Consigne >>
Répondez à ces questions d'après l'extrait sur les langues à Montréal, plus bas :
1. En quelle langue la personne qui écrit rend-elle tous ses devoirs à McGill ?
2. Quelle est la seule langue officielle du Québec ?
3. Quel panneau est donné en exemple de panneau écrit dans les deux langues ?

Mais quelle langue parle-t-on ?

Avertissement : Bien qu’une réforme rétroactive de la loi 101 pénalisant la publication en anglais ne soit pas à l’ordre du jour, je préfère écrire cet article en français. N’eût-été la crainte de recevoir une plainte d’un mouvement de défense du français, j’aurais écrit cet article en anglais dans sa version principale. If you want to read this post in English, please click on the following link : Which language do you use in MTL

Cet article entend clarifier ma situation linguistique quant à ma 3A (même si dans ma tête tout n’est pas très clair ; j’ai eu beaucoup de mal à construire l’article de façon ordonnée). Parce que les interrogations demeurent :

— De toute façon, il est à Montréal, il ne parle que français…

— Mais, McGill c’est anglophone, non ?

— Comment vas-tu progresser en anglais au Québec ?

À McGill

La règle est simple : McGill University est un espace entièrement anglophone. S’il faut utiliser une langue a priori, c’est l’anglais sans aucun doute. Le campus pourrait être transplanté à Toronto ou à Vancouver aisément. L’ensemble du personnel, des professeurs et des étudiants vous adressera la parole en anglais. Les e-mails pédagogiques sont rédigés en anglais ; les cours sont dispensés en anglais (sauf exception). Donc à McGill, je parle anglais. Que les 3A qui m’imaginent ne pas parler un mot d’anglais rectifient leur pensée sur-le-champ, parce que j’en ai bavé du Nehruvian idealism.

Au Québec, la législation provinciale donne le droit aux étudiants de rendre leurs travaux en anglais ou en français. Beaucoup d’étudiants me demandent donc si j’utilise ce « droit » ; il n’en est rien : j’ai rendu tous mes devoirs en anglais, et je rendrai tous les devoirs à venir en anglais. La raison est triviale : quand vos cours sont donnés en anglais et que vos textes à lire sont écrits en anglais, vous pensez votre devoir en anglais et vous le rédigez en anglais. De même, les services administratifs peuvent vous être rendus en français (le personnel reste bilingue), tandis que les panneaux de direction sont écrits dans les deux langues (ce qui donne : Bibliothèque Redpath Library).

Sur les terres de James McGill

Une très large part des étudiants canadiens n’est pas originaire du Québec ; ils sont anglophones (en langue principale). Certains d’entre eux ne parlent presque pas français. La même situation existe parmi les étudiants internationaux ne venant pas de la Francophonie. Ceci explique la forte demande pour les cours de French as Second Language (pour lesquels des placement tests étaient organisés à échelle industrielle) : ces étudiants profitent du fait qu’ils soient à Montréal pour progresser en français.

À Montréal : cas général

Contrairement à une idée très répandue, Montréal n’est pas une ville bilingue. C’est la première ville du Québec, province dont la seule langue officielle est le français. Toutes les indications vous sont données en français, au supermarché comme dans le métro, sur les publicités comme avec les administrations.

Lignes fournies >>
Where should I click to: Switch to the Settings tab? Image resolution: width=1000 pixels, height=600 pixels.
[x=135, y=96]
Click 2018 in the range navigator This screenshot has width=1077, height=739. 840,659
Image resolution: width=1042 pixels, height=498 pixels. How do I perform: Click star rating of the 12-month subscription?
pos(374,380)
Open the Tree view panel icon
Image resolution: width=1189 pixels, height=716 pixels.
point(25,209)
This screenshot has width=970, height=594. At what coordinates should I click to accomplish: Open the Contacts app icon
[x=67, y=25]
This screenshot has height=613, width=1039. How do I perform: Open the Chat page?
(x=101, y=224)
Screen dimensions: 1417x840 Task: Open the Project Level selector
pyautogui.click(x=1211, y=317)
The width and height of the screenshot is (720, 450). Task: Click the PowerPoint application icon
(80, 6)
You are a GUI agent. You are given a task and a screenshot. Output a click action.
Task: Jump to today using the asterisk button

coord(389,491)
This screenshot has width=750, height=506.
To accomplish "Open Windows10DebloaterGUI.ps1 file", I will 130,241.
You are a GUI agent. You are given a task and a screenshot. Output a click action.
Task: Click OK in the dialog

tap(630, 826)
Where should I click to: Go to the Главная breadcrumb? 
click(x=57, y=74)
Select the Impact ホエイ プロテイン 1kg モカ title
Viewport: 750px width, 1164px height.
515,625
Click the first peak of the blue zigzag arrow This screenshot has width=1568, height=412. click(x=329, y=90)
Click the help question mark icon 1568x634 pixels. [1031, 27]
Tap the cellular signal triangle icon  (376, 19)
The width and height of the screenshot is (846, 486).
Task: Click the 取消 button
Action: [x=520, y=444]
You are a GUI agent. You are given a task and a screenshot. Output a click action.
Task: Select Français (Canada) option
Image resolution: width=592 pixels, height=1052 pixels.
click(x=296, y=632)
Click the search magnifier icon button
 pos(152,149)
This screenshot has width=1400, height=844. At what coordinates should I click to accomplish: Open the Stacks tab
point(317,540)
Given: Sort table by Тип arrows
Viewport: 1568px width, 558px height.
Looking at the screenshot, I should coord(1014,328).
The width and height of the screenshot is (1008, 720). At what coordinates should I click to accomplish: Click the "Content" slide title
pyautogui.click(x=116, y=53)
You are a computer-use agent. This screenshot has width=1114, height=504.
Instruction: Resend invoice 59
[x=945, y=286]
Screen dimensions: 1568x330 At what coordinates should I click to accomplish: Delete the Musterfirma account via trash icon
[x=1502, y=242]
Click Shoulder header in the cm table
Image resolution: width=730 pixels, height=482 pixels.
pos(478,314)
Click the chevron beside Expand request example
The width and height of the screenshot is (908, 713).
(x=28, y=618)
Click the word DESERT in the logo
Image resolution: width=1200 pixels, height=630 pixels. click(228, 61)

Réponse >>
1. En anglais.
2. Le français.
3. « Bibliothèque Redpath Library ».